A recent national study points to a growing consumer expectation that manufacturers act as a central cog in pushing for the recycling of product packaging.
The survey, conducted on behalf of the Carton Council, found 91 percent of respondents “expect food and beverage brands to actively help increase recycling of the packages they use for their products.” That represents an increase of six percentage points since the survey was conducted in 2013.
“The survey results reiterate what we have long believed, that we must work together – the packaging manufacturers, brands and everyone in between – to ensure we are talking to consumers in a clear way about the recyclability of our products,” Jason Pelz, vice president of recycling projects for the Carton Council of North America, said in a press release.
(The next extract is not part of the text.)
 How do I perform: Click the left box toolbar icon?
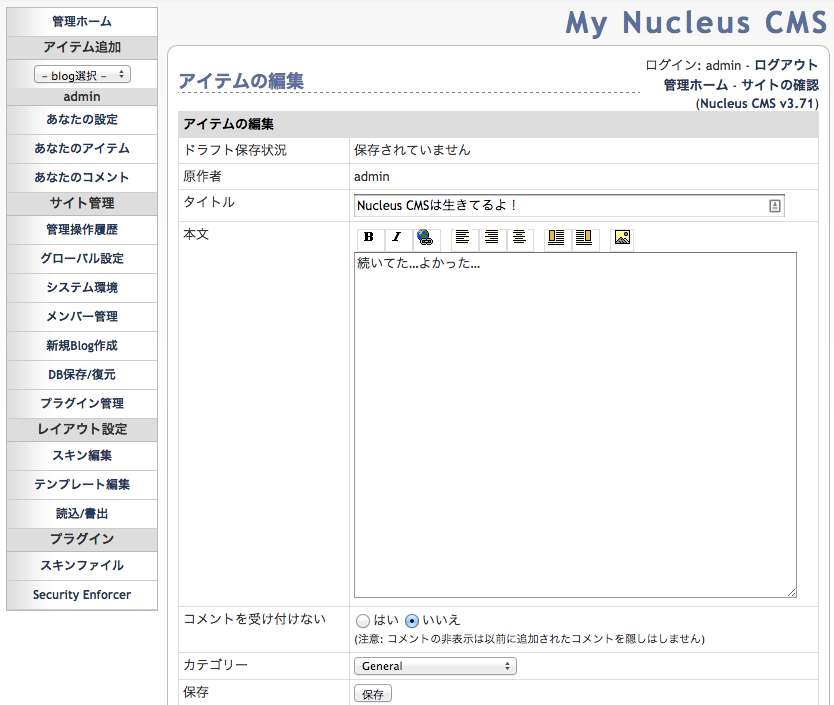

The survey included 2,495 interviews with U.S. residents who have access to curbside recycling. It was also conducted in 2013.
The Carton Council, which acts on behalf of carton manufacturers to increase carton recycling in North America, found that 46 percent of respondents “very consistently” or “often” consider the environmental effects of packaging when deciding to purchase a product.
An additional 31 percent of respondents said they “occasionally” consider environmental impacts.
The most commonly used resource when it comes to determining the recyclability of packaging was the recycling symbol. About 57 percent of respondents said they first look for the recycling symbol on a package, while another 34 percent noted they also resort to a community website for recycling information.
Meanwhile, 28 percent said they visit the product company’s website for details on product diversion.